Due to the shut- down, it will not be possible to publish the parish magazine in November. The next issue will be in December. Soon I will set to work on a quiz. It is always great fun. My sister-in-law is the expert and answers most of the questions whilst she drains the sprouts on Christmas Day. I think she is coached by my nieces who instruct her on the way in which my mind works.
A prayer for today:
May holy Mary, and all the saints, intercede for us this day with the Lord that we may be helped and protected by him who lives and reigns for ever and ever. Amen.
Alexander Dennis has sold some double deck buses to Berlin with six wheels, two staircases and three doors, known as the MMC 500 model. I wonder if some of these may appear in London in due course. It would be interesting to compare them with the “Boris” buses. The new buses on the 202 seem to have settled well, though the operating company would have had second thoughts if they had known how much time would be spent in traffic queues on the South Circular Road. There have been threats that the oldies travel pass might be withdrawn but is good to see that this idea has been abandoned. Without this some of my excursions would be severely limited.
I have been reading a book recently on human consciousness and the different theories on the distinction and the interaction between body and soul. It is more than something merely physical and mechanical, yet it is the body which helps to give conscious identity. There is then the thought that consciousness can only be observed by inter-action with others, but how does personal consciousness continue after death. One is moving from what is scientifically observable into belief in eternal life. A fascinating study, and I must try to set down my own thoughts. The problem is that medicine is continuing to discover how the brain operates. All this leads to a reconsideration of the resurrection of the dead at the end of time which forms part of our belief. The body is not simply an envelope which is discarded as we move to an afterlife but is an integral part of our being. Most complex and the possibility of science, philosophy and belief coming together is fascinating.

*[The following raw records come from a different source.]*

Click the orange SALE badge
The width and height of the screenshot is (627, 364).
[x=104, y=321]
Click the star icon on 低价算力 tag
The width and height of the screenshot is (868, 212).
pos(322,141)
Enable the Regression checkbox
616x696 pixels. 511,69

And now a poem for today – some Milton, describing Satan in Paradise Lost.
At once as far as Angels kenn he views
The dismal Situation waste and wild;
A Dungeon horrible on all sides round
As one great Furnace flam’d , yet from those flames
No light, but rather darkness visible.
One of the best opening lines of all time must be from the Towers of Trebizond:
“take my camel, dear” said my aunt Dot, as she climbed down from this animal on her return from High Mass. The camel, a white Arabian Dhalur (single hump) from the famous herd of the Ruola tribe, had been a parting present , its saddle-bags stuffed with low-carat gold and flashy orient gems, had been a parting present from a rich desert tycoon who owned a Levantine hotel near Palmyra.

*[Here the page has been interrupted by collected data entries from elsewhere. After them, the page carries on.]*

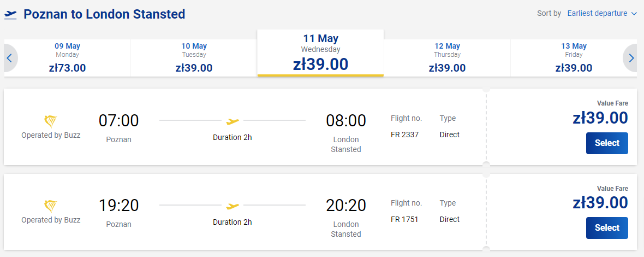Click the yellow plane icon on the 19:20 flight
The width and height of the screenshot is (644, 257).
pyautogui.click(x=232, y=206)
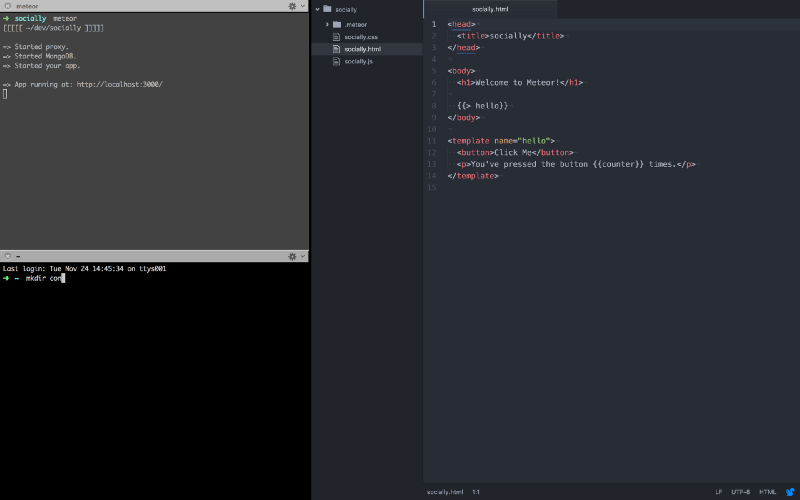Open the meteor terminal pane settings gear
This screenshot has width=800, height=500.
(292, 6)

My pots of herbs are looking sad. The autumn weather together with attacks from birds and animals has caused some damage. There is a reasonable pot of perpetual spinach but the basil, the parsley and the dill are on the way out. I will have to wait until next spring and start again with some fresh compost and sone new packets of seeds.
It thought that you might like something from Abbot Marmion speaking about the celebration of Mass. “The Fathers of the Church have insisted on the symbolism of the two elements. The bread is made of grains of wheat ground and kneaded together so as to form only one substance; the wine is made of grapes gathered and pressed together so one drink may flow from them. This is the image of the union of the faithful with Christ and of all the faithful with one another.
The boy and his sister are back at school after the half term. An annual event is a collection of photographs from the previous year to form a calendar for distribution to grand parents and others. Each year it becomes more exotic. Not too long before they are teenagers, and it will become impossible.